Tazewell County Soil and Water Conservation District
Brad Zimmerman, his wife Heidi and their five kids moved back to the family farm in Tazewell County, Illinois, in 2013 after working some time off the farm. Upon returning, Brad’s goal was to raise 300 bushel corn and 100 bushel soybeans within five years, all while improving the soil. Brad is an associate director with the Tazewell County Soil and Water Conservation District and a participant of the Precision Conservation Management program.
Brad farms corn and soybeans for cash crops, and he says the livestock they care for are the earthworms in the soil.
The family farm has been no-till since the mid-1990s and has been doing some strip-tilled corn since the early 2000s. Brad says yields have been good, but the no-till soils held most of the fertility in the top few inches. Compaction has been an issue and while the soil was good, it was not great.
Since his return to the family farm, they have taken a more holistic approach to raising their crops – the first move was to stop anhydrous ammonia.
With an educational background in biology and after attending the National No Till Conference, National Strip Till Conference and as many cover crop field days as he could, Brad decided to take a big step and grow a crop they wouldn’t harvest – cover crops. Brad started small his first year with 40 acres of oats and radish. The following year he expanded to 300 acres of annual rye grass. Today, he flies on annual rye grass, radish, turnips and crimson clover when the soybeans are starting to drop their leaves. In the rotation of corn going to soybeans, he drills cereal rye and rapeseed after harvest. Brad says he’s always looking to try new cover crops and methods in order to maximize living roots and to put liquid carbon in the ground. This year, in order to get more growth, he will interseed annual rye grass, radish, and crimson clover, possibly with some cereal rye, at V4 in corn to get more growth in the fall.

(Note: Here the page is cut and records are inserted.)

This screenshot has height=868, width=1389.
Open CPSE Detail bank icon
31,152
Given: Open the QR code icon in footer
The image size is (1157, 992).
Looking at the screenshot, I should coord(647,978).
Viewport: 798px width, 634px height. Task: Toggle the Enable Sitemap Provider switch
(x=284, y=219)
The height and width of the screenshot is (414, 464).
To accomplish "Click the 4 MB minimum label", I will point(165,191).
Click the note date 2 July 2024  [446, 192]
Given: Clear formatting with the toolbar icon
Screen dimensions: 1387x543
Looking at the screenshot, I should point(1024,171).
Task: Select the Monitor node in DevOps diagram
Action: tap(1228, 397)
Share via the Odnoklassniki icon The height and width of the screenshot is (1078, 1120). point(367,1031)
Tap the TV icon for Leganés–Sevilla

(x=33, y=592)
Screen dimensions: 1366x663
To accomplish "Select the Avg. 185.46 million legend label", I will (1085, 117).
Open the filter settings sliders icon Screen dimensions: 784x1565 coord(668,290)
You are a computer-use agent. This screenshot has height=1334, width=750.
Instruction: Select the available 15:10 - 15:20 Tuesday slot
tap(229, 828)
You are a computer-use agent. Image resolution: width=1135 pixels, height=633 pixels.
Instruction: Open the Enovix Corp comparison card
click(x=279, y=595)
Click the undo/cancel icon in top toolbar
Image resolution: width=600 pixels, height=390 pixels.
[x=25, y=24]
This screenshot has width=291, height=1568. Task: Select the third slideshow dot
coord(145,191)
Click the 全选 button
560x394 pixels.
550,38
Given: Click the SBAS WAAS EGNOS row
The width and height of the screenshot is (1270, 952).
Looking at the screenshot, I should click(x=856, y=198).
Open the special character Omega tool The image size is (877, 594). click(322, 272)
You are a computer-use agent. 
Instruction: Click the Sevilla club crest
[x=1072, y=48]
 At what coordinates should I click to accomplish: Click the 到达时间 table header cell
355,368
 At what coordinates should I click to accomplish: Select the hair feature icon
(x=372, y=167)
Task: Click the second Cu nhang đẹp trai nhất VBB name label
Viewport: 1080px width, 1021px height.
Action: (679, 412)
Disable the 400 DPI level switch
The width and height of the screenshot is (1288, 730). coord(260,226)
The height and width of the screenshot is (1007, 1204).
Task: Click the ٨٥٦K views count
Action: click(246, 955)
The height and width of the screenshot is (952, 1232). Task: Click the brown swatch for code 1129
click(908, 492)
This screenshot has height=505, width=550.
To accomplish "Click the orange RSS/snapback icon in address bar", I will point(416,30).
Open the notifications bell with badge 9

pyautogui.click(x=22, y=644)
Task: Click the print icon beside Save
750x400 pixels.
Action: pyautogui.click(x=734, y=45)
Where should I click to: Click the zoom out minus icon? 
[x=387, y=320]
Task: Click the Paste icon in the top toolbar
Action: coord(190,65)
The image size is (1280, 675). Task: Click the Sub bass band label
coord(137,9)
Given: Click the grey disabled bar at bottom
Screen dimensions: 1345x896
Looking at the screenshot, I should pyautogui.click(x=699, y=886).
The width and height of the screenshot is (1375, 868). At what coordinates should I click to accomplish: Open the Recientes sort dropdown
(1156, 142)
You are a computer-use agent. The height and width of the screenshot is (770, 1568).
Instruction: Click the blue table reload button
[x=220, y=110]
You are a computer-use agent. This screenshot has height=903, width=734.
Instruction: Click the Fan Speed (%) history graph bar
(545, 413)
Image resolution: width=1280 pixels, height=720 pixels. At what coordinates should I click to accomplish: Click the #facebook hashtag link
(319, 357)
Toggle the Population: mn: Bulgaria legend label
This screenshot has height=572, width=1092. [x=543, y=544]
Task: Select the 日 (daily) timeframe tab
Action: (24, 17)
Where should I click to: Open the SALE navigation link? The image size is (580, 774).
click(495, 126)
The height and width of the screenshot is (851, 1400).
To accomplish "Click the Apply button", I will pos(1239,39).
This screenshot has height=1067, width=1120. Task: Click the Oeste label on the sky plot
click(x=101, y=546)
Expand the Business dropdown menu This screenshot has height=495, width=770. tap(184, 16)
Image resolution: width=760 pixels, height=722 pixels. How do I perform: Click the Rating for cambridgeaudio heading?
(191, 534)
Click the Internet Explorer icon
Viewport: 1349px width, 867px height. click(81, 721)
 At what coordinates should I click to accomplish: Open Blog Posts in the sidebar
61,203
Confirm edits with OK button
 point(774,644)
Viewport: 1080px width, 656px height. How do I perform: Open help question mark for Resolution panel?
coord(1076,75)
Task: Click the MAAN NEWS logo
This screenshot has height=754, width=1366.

Since planting cover crops, Brad says the soil has transformed itself – it smells different, water infiltration has improved greatly, and the chronic ponding in the fields has disappeared. Weed control has improved as well when he plants soybeans into living cereal rye. Even in the white clay ground, crusting over is not a problem anymore, and he has dropped his seeding rate in soybeans from 150,000 to 120,000. The biology in the soil has come to life and has started releasing the nutrients that have been stored in the soil. Excess residue disappears by midsummer due to a health soil engine, and the earthworm population has skyrocketed.
Brad says that continuous learning is always a part of the journey and finds that social media, like Twitter and Facebook, can be great resources for further learning. Like so many of the Soil Health Champions, Brad advocates for starting small when making changes to your operation. “I’ve learned that it is okay to try something new and fail at it. I believe that if you are not periodically failing, you are not trying hard enough to leave your comfort zone and pushing the envelope.”
Going forward, Brad foresees some challenges to overcome. He’s convinced that cover crops will pay for themselves and then some, but others are not convinced. He abides by the Disneyland model – in order to add something to the operation, something must be removed. Being able to lower soybean populations is one way to allow covers to pay for themselves and still capture the long-term benefits. Increased weed control through cover crops is another way to cut back on herbicides. Another challenge is seeding early enough, getting good coverage and emergence. Brad has found that seeding at V4 seems to be a solution, and he hopes it is. Brad also believes there’s a synergistic effect to having multiple plants growing together and sharing nutrients.
“It has been said that the best time to plant a tree was 20 years ago. The second best time is today. I believe that cover crops and improving soil are the same way. The sooner you try a small plot, the sooner you will feel comfortable to try larger areas. Reach out to others that are like-minded and will push you to try new things. We are heading into a new and exciting era in agriculture, and I am excited to see where we go.”